В общем, такая же каша, как и в остальном Торонто.
Я подхожу к чудовищно уродливому пятиэтажному зданию, которое высится над остальными и занимает целых два участка. Оно сложено из белоснежного кирпича и украшено колоннами цвета слоновой кости, которые подпирают большой балкон третьего этажа.
Дэвисы шутить не любят. Их матриарх Эйприл-Мэй проследила, чтобы фамильное гнездо всем своим видом внушало заслуженное уважение. Это было, конечно, когда она еще жила здесь, а не уехала повидать мир со своим младшим сыном Кейном. Пока ее нет, обязанности главы семьи исполняет старший сын — Йохан. Кроме того, он руководит нашей общинной школой, куда отправляют своих детей чернокожие колдуны Торонто, чтобы те, помимо программы начальной школы, изучали еще и нашу историю.
К нему-то я и приехала.
Утром Люк прислал мне сообщение:
Это та Элейн, о которой ты спрашивала?
К сообщению прилагался файл, похожий на профиль из генетической базы данных, только без самих генов. Фото женщины с короткими кудрявыми черными волосами и густо-коричневой кожей.

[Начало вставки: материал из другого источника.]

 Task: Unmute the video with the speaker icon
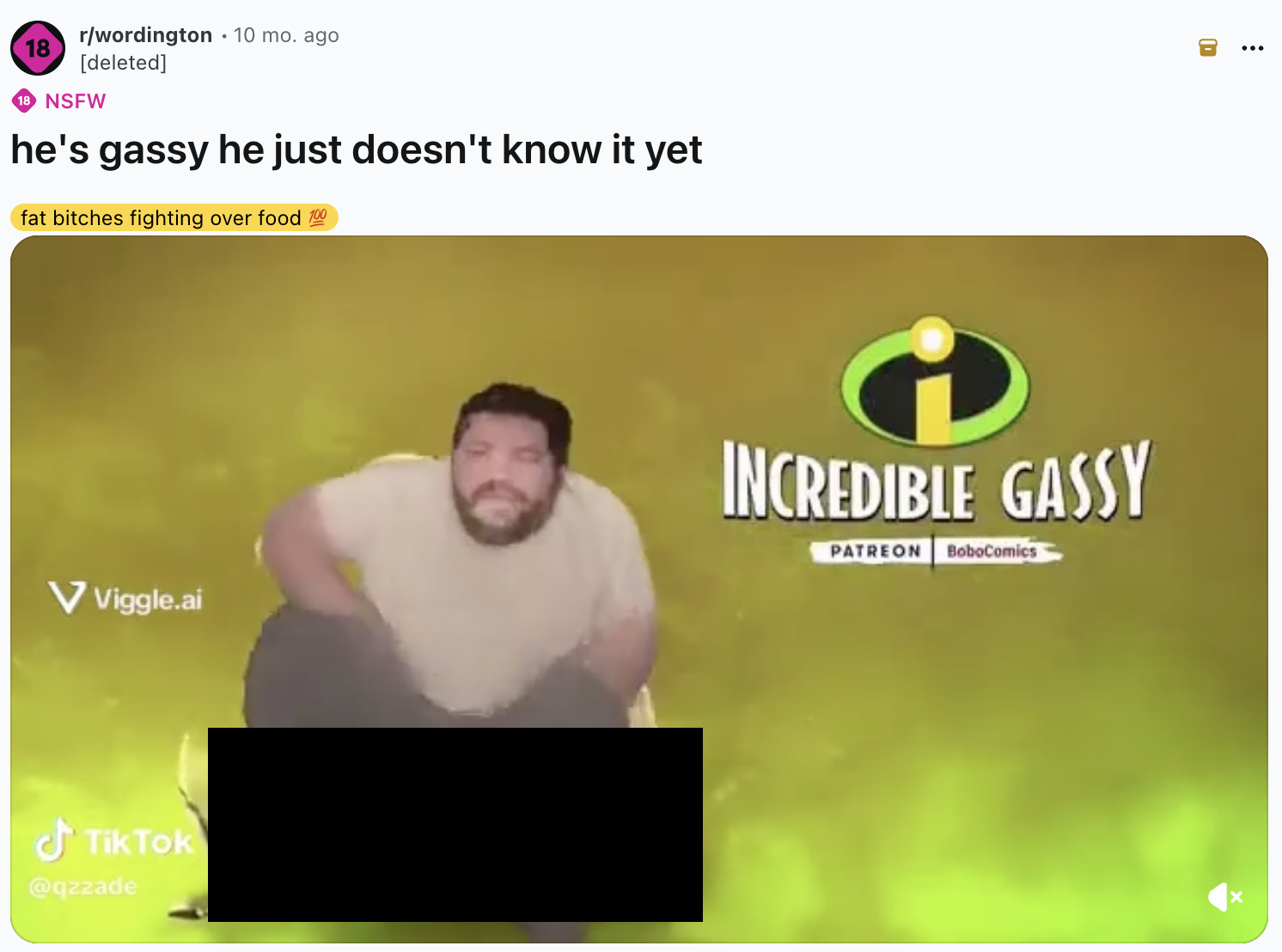click(1224, 897)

Подпись — «Элейн Томас» — и девичья фамилия — «Джеймс». Никаких упоминаний ни о муже, ни о профессии, но в маленькой вкладке «генетическое потомство» указано полное имя Алекс. Моей Алекс. И чем больше я смотрела на фото Элейн, тем отчетливее видела в ее лице свою двоюродную сестру.
Больше я ничего не успела сделать: сообщение стерлось.
Это исчезающее сообщение. Уверен, ты и сама поняла. Строго говоря, это засекречено, но ты ее родственница, поэтому я сделал для тебя исключение.
Я злобно зашипела, телефон дрожал в руках. Мама Элейн — родная мать Алекс, а я почему-то ничего о ней не знаю. Сама Алекс и та вряд ли располагает какими-то сведениями. Она говорила, что думает, что ее мама ушла, когда она была совсем маленькая, — не более того. Кроме того, девичья фамилия тети Элейн была Джеймс, а значит, она состояла в родстве с папой. Понятно, почему он так всполошился, когда я ее упомянула. Он-то ее знает. Она мертвая и Мама. То, что я еще застала ее в живых, то, что она, помимо всего прочего, получила титул, то, что я абсолютно ничего о ней не помню, — все это просто в голове не укладывалось.
Я написала Люку спасибо. Приятно, что он постарался ради меня, я такого совсем не ожидала.
У меня было время. Плюс ты принесла мне поесть. Считай, что мы квиты.
Я тут же напомнила ему, что в обмен на ленч он не взял с меня денег за татуировку.
Договорились. Будешь должна.
Однако, когда я спросила его, что именно должна, он не ответил. К собственному изумлению, от нашей переписки я даже заулыбалась. Вот может же быть милым, если хочет, даже если ему сложно это признать.
Я спросила, не нашел ли он какую-то связь между Элейн и Джастином.